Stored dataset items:
↓
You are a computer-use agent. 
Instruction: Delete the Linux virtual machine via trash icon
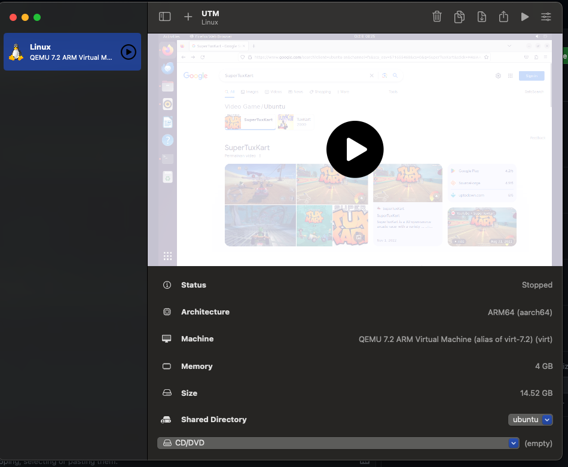point(437,17)
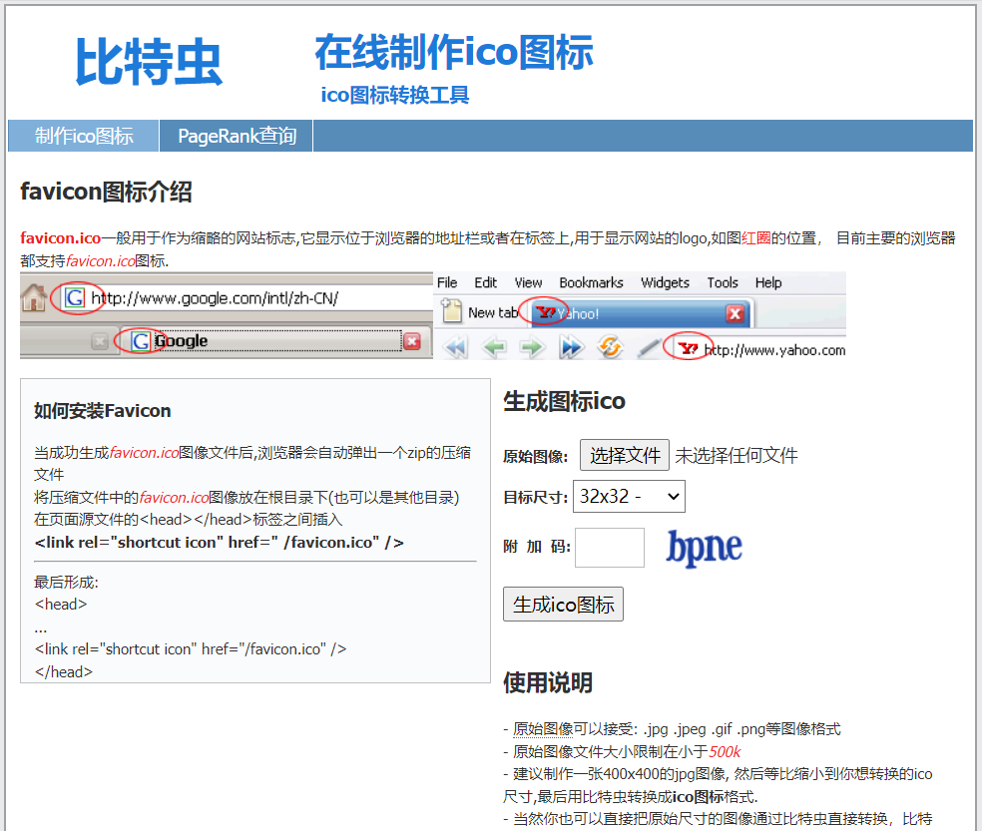Click the green back arrow icon
The height and width of the screenshot is (831, 982).
[x=495, y=346]
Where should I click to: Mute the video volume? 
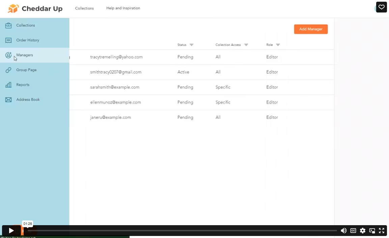tap(343, 231)
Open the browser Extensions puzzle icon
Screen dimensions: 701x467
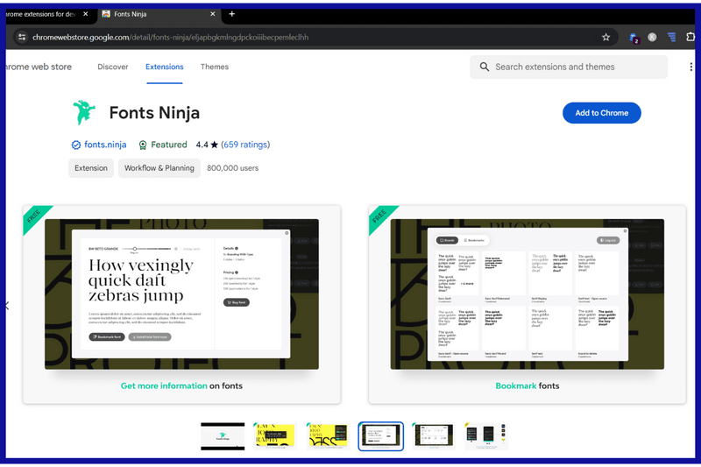[x=691, y=38]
↑
INSTRUCTIONS TO FOLLOW: Print the lines from the one that contains "Where should I" through the last line of the data, exactly and in full, and no other lines. Pictures are not part of the copy.

OUTPUT FOR THIS TASK:
Where should I click to: Mute the video volume? 
tap(343, 231)
Open the browser Extensions puzzle icon
Screen dimensions: 701x467
[x=691, y=38]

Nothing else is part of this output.